> **Given problem**:
Can you turn the lines below, from the one containing "Click the 0.8 y-axis tick label" through the last line, into a numbered list, leaving out any blank lines?

> **Entries shown**:
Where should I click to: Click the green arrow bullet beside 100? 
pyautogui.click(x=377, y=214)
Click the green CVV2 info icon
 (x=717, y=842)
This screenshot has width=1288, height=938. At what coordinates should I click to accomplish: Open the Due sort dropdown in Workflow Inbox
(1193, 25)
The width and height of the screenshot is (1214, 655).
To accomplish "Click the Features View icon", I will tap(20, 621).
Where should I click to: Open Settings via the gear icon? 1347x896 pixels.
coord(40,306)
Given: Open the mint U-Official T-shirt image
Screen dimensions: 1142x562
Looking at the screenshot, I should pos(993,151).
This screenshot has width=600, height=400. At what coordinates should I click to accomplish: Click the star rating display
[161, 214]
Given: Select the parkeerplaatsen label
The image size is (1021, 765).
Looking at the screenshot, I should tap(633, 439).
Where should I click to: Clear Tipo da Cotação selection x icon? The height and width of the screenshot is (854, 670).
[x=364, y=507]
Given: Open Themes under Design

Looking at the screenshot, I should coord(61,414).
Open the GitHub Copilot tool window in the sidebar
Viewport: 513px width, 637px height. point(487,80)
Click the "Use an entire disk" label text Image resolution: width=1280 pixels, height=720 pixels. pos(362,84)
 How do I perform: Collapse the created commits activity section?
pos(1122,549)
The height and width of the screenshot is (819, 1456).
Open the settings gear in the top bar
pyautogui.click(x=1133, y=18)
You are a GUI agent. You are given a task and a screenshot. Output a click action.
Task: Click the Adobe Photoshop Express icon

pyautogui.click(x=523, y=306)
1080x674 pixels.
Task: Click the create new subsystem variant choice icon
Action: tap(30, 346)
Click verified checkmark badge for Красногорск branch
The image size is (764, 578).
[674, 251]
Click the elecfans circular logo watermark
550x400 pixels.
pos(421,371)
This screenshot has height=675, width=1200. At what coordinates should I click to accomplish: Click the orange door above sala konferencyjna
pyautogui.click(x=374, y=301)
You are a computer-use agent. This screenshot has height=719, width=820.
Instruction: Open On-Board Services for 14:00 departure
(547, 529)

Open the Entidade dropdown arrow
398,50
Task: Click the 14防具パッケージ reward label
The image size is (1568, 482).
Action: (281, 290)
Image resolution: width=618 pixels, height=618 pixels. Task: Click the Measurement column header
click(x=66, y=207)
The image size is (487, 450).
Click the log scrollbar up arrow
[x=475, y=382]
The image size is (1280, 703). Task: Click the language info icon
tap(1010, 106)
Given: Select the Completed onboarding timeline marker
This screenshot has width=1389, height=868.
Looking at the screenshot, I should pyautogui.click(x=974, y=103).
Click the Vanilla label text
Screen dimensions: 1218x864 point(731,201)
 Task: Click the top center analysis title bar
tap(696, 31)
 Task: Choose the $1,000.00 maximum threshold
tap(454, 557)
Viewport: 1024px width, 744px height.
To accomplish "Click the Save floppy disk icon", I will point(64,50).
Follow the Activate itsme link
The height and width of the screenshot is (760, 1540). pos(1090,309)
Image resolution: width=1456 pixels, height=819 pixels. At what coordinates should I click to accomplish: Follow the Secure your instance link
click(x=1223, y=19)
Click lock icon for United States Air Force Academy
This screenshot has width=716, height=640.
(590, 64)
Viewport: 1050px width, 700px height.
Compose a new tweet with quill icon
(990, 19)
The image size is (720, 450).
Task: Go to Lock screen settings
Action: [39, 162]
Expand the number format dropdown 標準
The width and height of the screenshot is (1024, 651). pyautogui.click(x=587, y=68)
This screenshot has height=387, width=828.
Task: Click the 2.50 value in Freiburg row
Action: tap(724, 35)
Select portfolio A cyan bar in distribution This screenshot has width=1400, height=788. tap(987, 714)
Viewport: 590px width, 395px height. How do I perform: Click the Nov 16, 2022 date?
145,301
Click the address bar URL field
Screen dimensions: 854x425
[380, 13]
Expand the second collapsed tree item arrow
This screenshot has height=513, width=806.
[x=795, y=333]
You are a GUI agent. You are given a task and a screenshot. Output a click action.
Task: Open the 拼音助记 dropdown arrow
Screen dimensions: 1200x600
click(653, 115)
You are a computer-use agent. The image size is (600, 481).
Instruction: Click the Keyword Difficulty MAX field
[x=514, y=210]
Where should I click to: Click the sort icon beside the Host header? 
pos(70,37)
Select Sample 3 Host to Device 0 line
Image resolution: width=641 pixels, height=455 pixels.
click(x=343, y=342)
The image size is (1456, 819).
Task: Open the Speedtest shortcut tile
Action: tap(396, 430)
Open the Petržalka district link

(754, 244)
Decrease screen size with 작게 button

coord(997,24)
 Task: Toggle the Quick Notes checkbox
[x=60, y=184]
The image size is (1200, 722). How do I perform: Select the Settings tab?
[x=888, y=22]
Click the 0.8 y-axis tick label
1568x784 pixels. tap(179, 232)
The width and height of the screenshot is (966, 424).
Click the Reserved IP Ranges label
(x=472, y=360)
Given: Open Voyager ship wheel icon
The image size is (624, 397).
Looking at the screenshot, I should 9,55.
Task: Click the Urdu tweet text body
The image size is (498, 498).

> **Solved exercise**:
1. Click the 0.8 y-axis tick label
2. 1568x784 pixels. tap(179, 232)
3. The width and height of the screenshot is (966, 424).
4. Click the Reserved IP Ranges label
5. (x=472, y=360)
6. Given: Open Voyager ship wheel icon
7. The image size is (624, 397).
8. Looking at the screenshot, I should 9,55.
9. Task: Click the Urdu tweet text body
10. The image size is (498, 498).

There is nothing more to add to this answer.